最后自己想來想去竟然也搞不清 當初是什么原因分開彼此的


然后你突然醒悟 感情原來是這么脆弱的


經得起風雨卻經不起平凡


風雨同船 天晴便各自散了


也許只是賭氣 也許只是因為小小的事


幻想著和好的甜蜜或重逢時的擁抱


那時候會是邊流淚邊捶打對方還傻笑著


該是多美的畫面 沒想到的是一別竟是一輩子了


于是.....


各有各的生活 各自愛著別的人


曾經相愛 現在已互不相干


即使在同一個小小的城市也不曾再相逢


某一天某一刻走在同一條街也看不見對方


先是感嘆 后來是無奈




也許你很幸福 因為找到另一個適合自己的人


也許你不幸福 因為你可能這一生就只有那個人真正用心在你身上


很久很久沒有對方的消息也不再想起這個人 也是不想再想起這些


學會珍惜身邊的每一個人 或許那都會成為記憶的美好

Tuesday, October 13, 2009

Mess up all the things

Since yesterday, felt like everthings just like dropped in my mind without let me have a preparation.
Huh?!?!!I was unable to manage it nicely and properly and these made me get along with all the unnecessary feeling.
For the unease feeling that i had still torture me but it was better than last few weeks.
Sometime I was thinking that is it don't care much about the things will be better than we know everythings?
But, some of the things, we are supposed to know it.
We cannot change someone else but we can communicate well with someone.
There is nothing can deal without communication.
Maybe, treasure the things in front of us is more important.

Friday, October 9, 2009

Unease Feeling



Since last week, my feeling is too complicated and unease.

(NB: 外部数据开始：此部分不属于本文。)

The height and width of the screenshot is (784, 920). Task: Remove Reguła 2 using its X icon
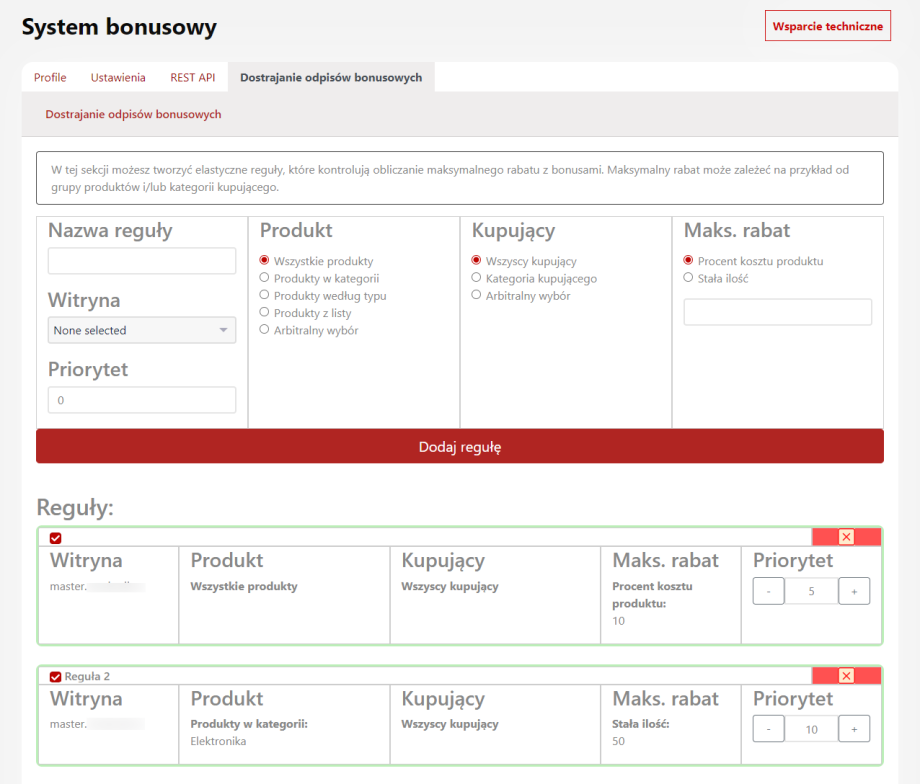[x=846, y=676]
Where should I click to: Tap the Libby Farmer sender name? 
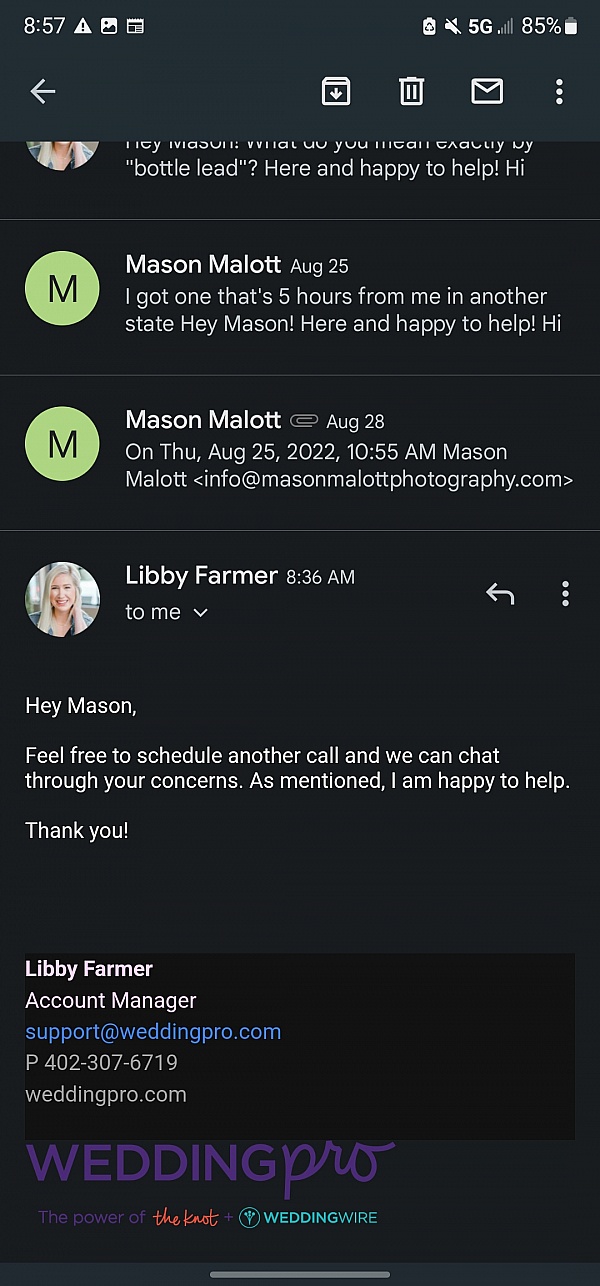click(x=201, y=575)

I don't know what should I do!

Something that I saw can't treat it as I never saw it!

I keep telling myself it was just a normal thing.

But, my mind can't stop imagine.

I was keep thinking!

I can't get the answer that make me put down all my unnecessary worried feeling.

He is the person that won't give more explain about the things that he did when he found that he never did something that he cannot accept.

But, how should I telling him that I care the answer to let me struggle along this feeling.

Something that I didn't tell do not mean I don't know.

I keep inside my heart is because I'm waiting you to tell me or can said that I scared so no dare to ask and get the real answer.

The truth is always cruel.

I believe that woman six sense is very accurate!

This do not mean that I do not trust him.

The last experience I got let me scared to get hurt again.

Sometime, we willing to choose don't know something that cannot be accepted rather than know it.

The weakness of mine is sometime I'll do something that without a deep consideration and the effect of my decision without think carefully become even worse than my expectation.

Hope this time I can get the thing I want!